Dopo essermi tolto parte della fame di onde realizzo cosa è successo a Srilanka e decido di cancellare quelle due settimane ad Arugam Bay per rimanere più a lungo a Tari. Lo staff si fa in quattro, il mio biglietto è spedito a Malé e torna dopo pochi giorni, esteso e stickerato. Intanto la swell cresce, Pasta è stabile sui 4/5 ft, il set è ben più alto di me. Tutte le sezioni cominciano a stendersi. Il take off si fa su un muro veloce e tubante (detto "Maccaroni") che proietta in una sezione ripida. Qui l’onda rallenta piegando verso riva (Gonzo Bowl) e regge ogni sorta di manovre. L’ultima sezione è la più asciutta, comincio a farne la conoscenza col crescere della swell. Si chiama "Locked Jaws" (denti stretti) e scorre veloce su un tavolato di reef fondo mezzo metro, produce un tubo circolare carico di schiuma e se ti prende ti grattugia. Le due sezioni prima sono tranquille, questa no! Anche gli australiani più hardcore escono prima.

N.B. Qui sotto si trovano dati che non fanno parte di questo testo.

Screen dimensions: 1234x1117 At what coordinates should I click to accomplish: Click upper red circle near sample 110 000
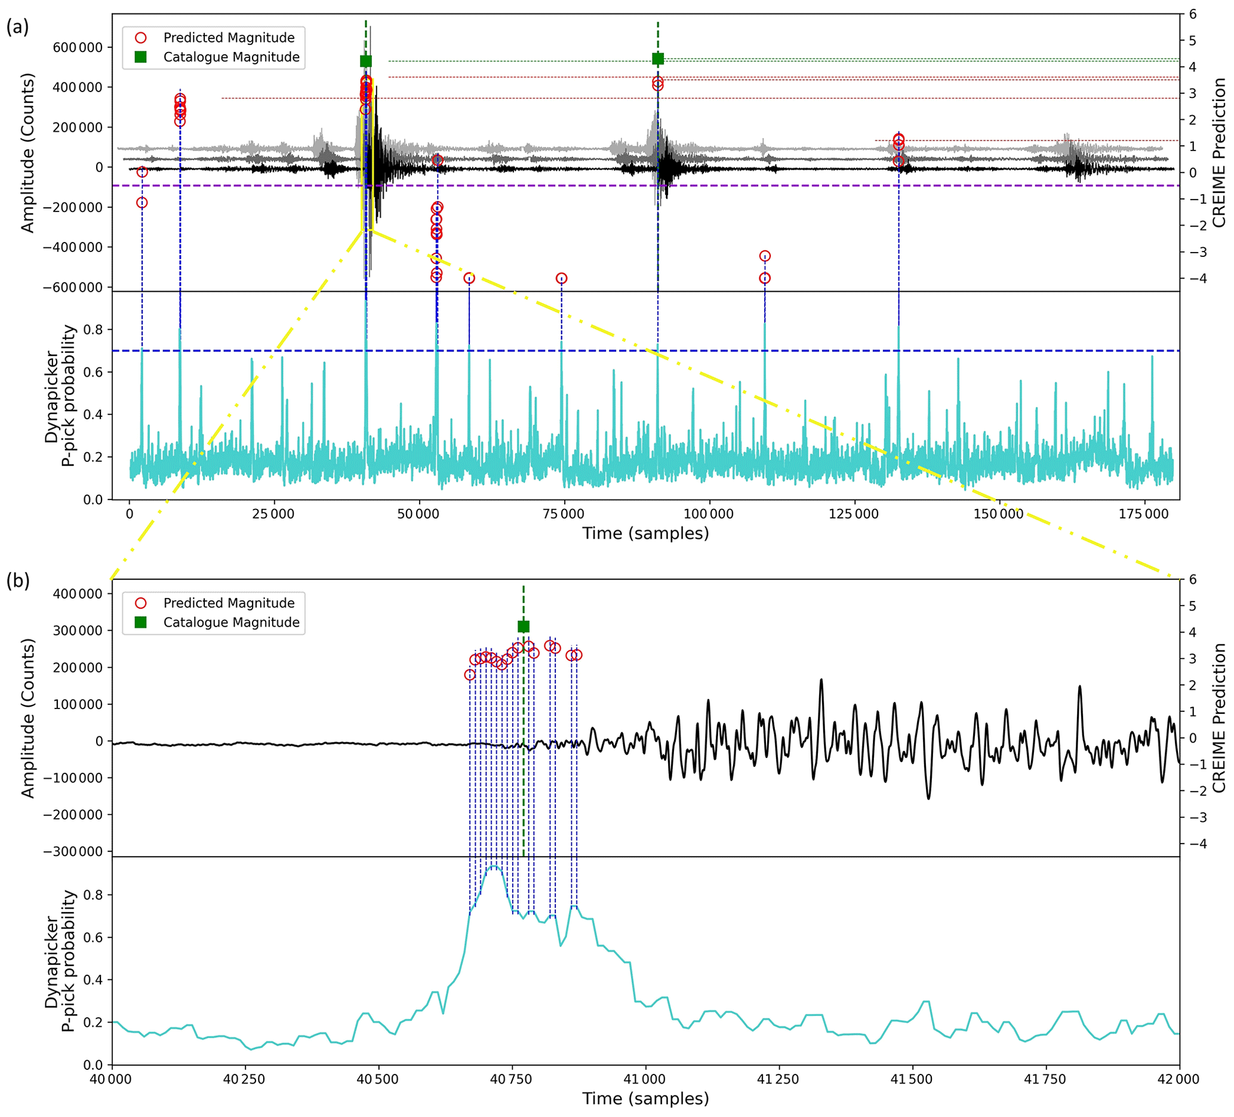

Il 31 lo ricorderò per un pezzo. Le onde sono sugli 8 ft (double-overhead), i set qualcosa di più. Nel canale tra Tari e Sultans i dhoni spariscono tra le gobbe del mare. Usciamo a Pasta ma appena prendo la prima onda un temporale si accanisce su di noi. Un vento oltre 40 nodi ci spinge di lato oltre il picco verso la zona di eterno close-out. Chi ci riesce, prende un’onda ed esce ma i choppy del vento rendono il takeoff quasi impossibile. Nuoto dritto verso riva senza vedere niente per la pioggia e rischiando di prendermi un set sui 10 ft in testa. La situazione è critica per tutti ma Pete che é quasi a terra si gira, mi viene incontro e nel vento mi urla "Nik, get the hell out of there!!". "Graziealcazzo" penso! Non posso contrastare quel vento a nuoto e prendo una palla di schiuma che mi spara, da sdraiato, dentro il tubo di Locked Jaws! Salto di choppo in choppo come una bambola di pezza. Nel vento vedo solo la sezione davanti a me succhiare sotto il livello del mare. Devo uscire da quest’inferno! Tiro sul nose con le mani, affondo le dita nella resina poi vengo succhiato in basso e shakerato "on the rocks". Divento acqua, quando mi rialzo non so dove sia la terra o il mare. Tocco ai polpacci, mi ripiglio, recupero la tavola e scappo zompettando sul reef come fosse moquette. Neanche un graffio.

In mezzora l’inferno passa. Gli altri tornano in acqua, anche Ibu (la surf-guide e campione delle Maldive) esce ma ancor prima che io riesca a scattargli foto rompe il leash, non riesce a tornare a riva e viene ripescato nel canale dalla barca. Sono surfed-out e ho bisogno di un giorno di riflessione. Al pomeriggio vado a letto e dormo dodici ore filate.